The ability to analyse audio files, documents and audit reports, for example, means that firms can identify patterns and trends amongst their customer base that they were previously unaware of.
This information can then be used to engage with customers, offering them an improved experience. For example, providing chatbots that learn from every interaction to automate and streamline customer service could ensure that customers’ queries are resolved more efficiently and conveniently.
This personalised approach also allows banks to address any issues before they become acute – for instance assessing whether a customer is likely to default, alerting them to it and providing them with advice tailored to their situation. In tandem, switching account trends can be analysed, allowing banks to make predictions about when customers may decide to close their accounts and react accordingly before it happens.
Meanwhile, the detection of fraud exists as its own discrete benefit to analysing data. The benefits here can be demonstrated by London FinTech start-up Ravelin, which has stopped over £100m of fraudulent transactions in three years using a machine learning model that analyses terabytes of historic and real-time data. Use cases like this give customers crucial peace of mind that not only are their finances secure, but that any issue will be resolved quickly with minimal financial damage.
Planning for the future
Encouragingly, there is evidence that financial institutions are beginning to understand that unstructured data may hold the key to future success.
Our teams surveyed senior IT decision makers in financial services and found that 65 per cent of them plan to use machine learning to analyse unstructured data in the next one to two years. In addition to this, a further 15 per cent said that they planned to do the same within the next three to four years.

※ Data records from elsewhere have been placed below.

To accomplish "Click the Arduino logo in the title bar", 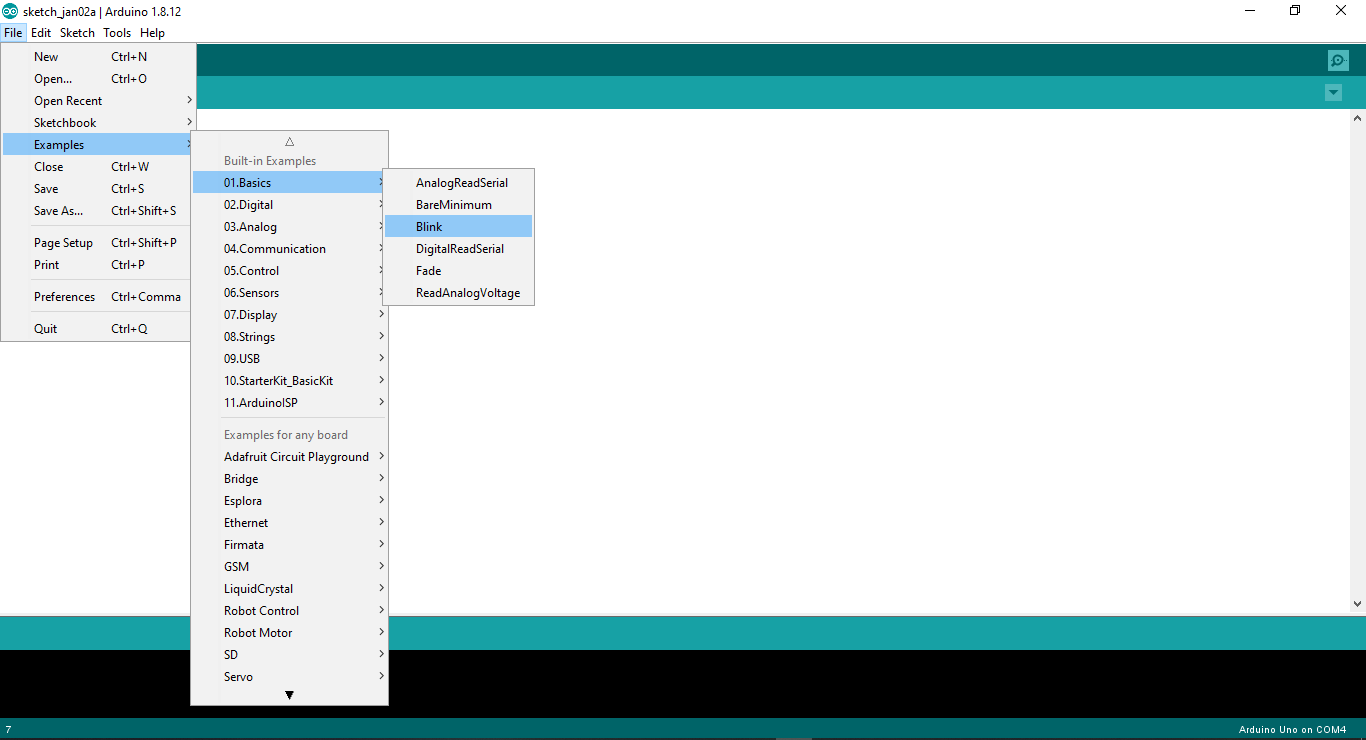I will [x=10, y=10].

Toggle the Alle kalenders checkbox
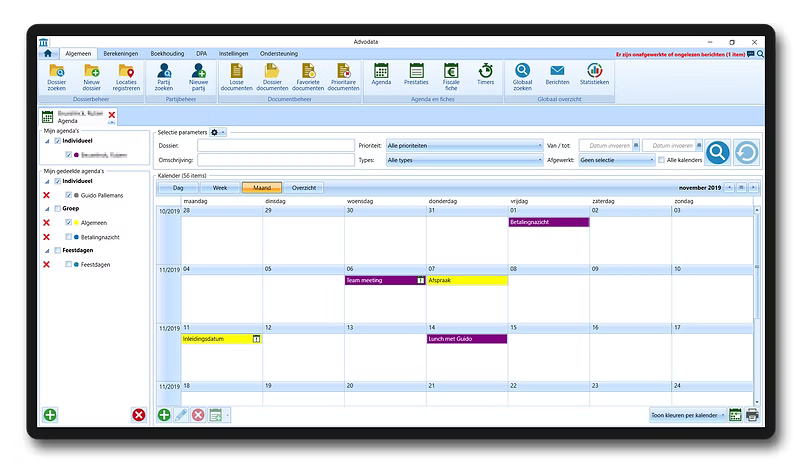[x=662, y=159]
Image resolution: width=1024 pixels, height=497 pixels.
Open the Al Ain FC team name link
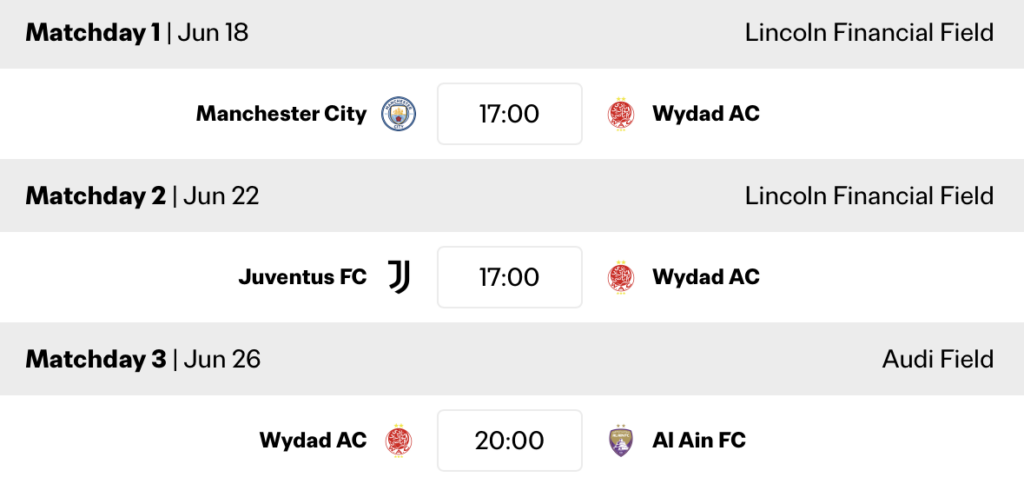click(699, 440)
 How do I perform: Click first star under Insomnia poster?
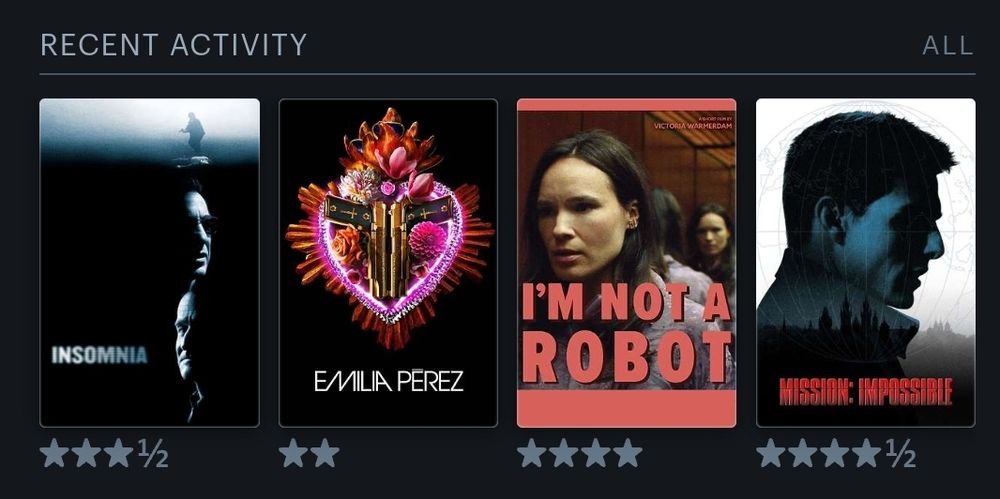[55, 452]
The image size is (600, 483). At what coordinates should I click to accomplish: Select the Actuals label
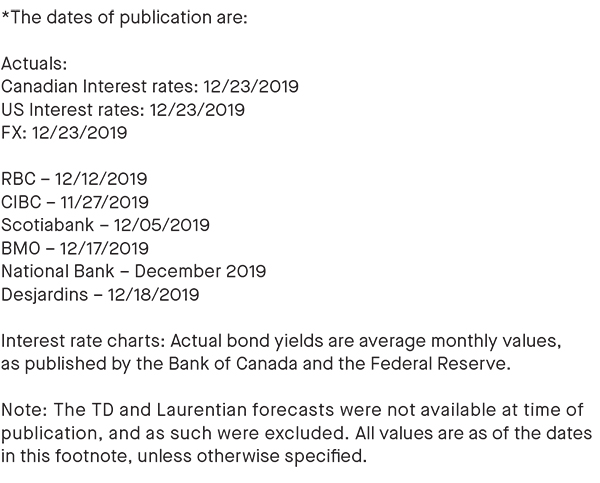[x=34, y=64]
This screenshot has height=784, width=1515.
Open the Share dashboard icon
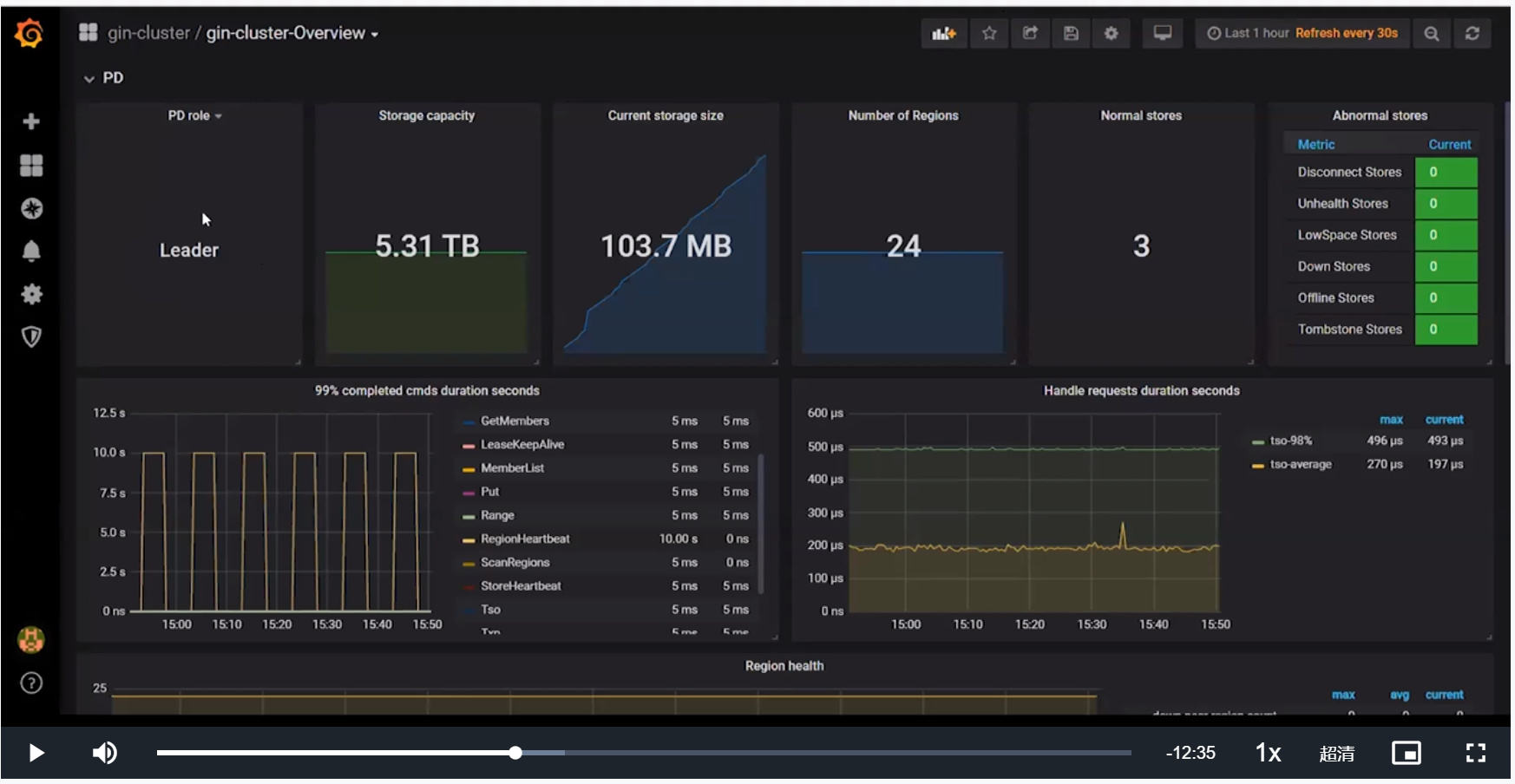click(1030, 34)

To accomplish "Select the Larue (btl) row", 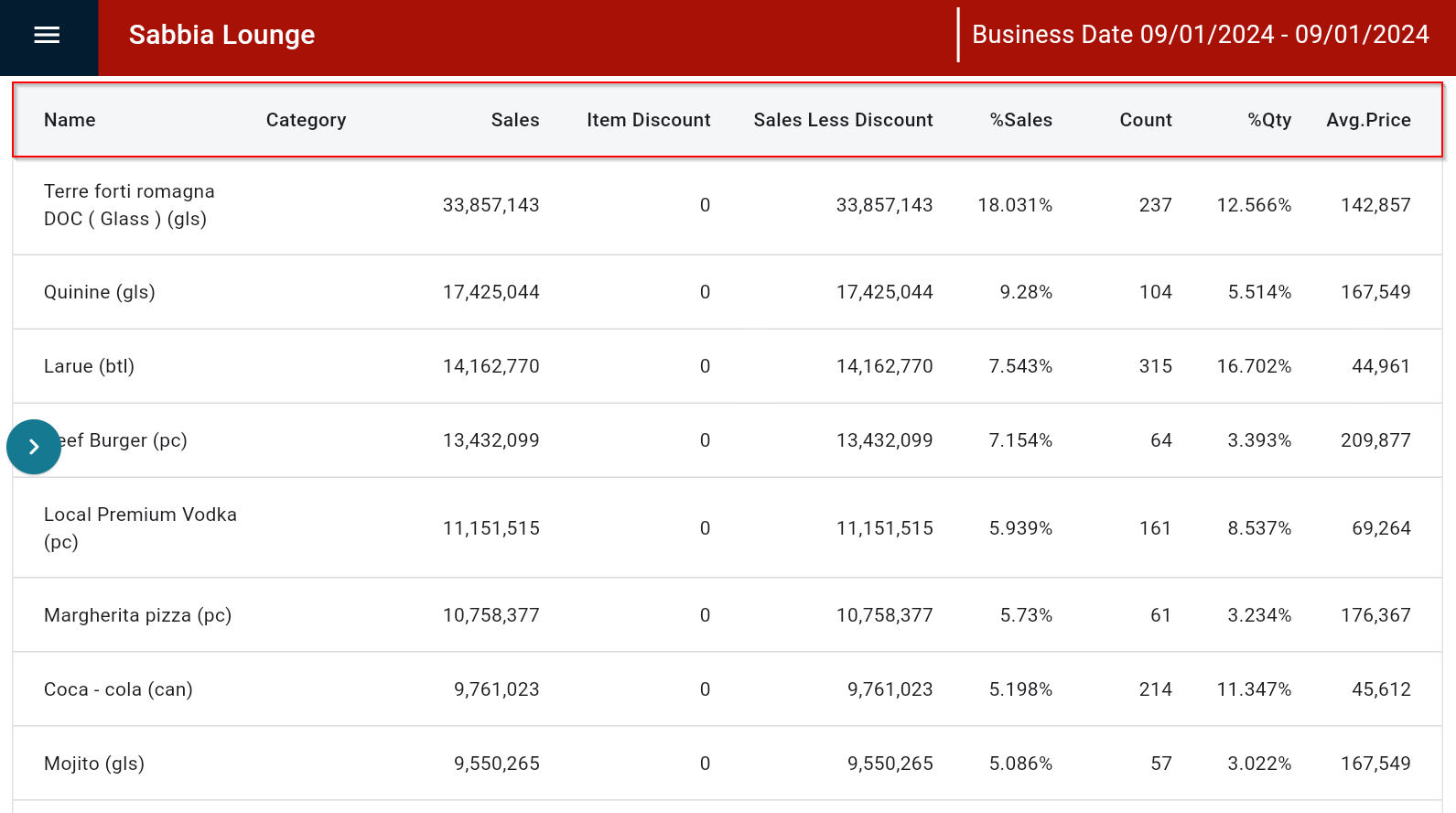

This is a welcome development. The market is swiftly changing, and an agile approach to innovation and new technology will be a key selling point for many consumers in the future. It will also help improve trust in financial services institutions among customers.
Ultimately, the major players in financial services should look to encourage this activity by maintaining a creative approach to implementing these new insights. By hiring specialist data scientists, they can build data lakes of unstructured data to be analysed through machine learning. This will enable them to leverage the maximum possible benefit for both themselves and customers from the information that they have access to.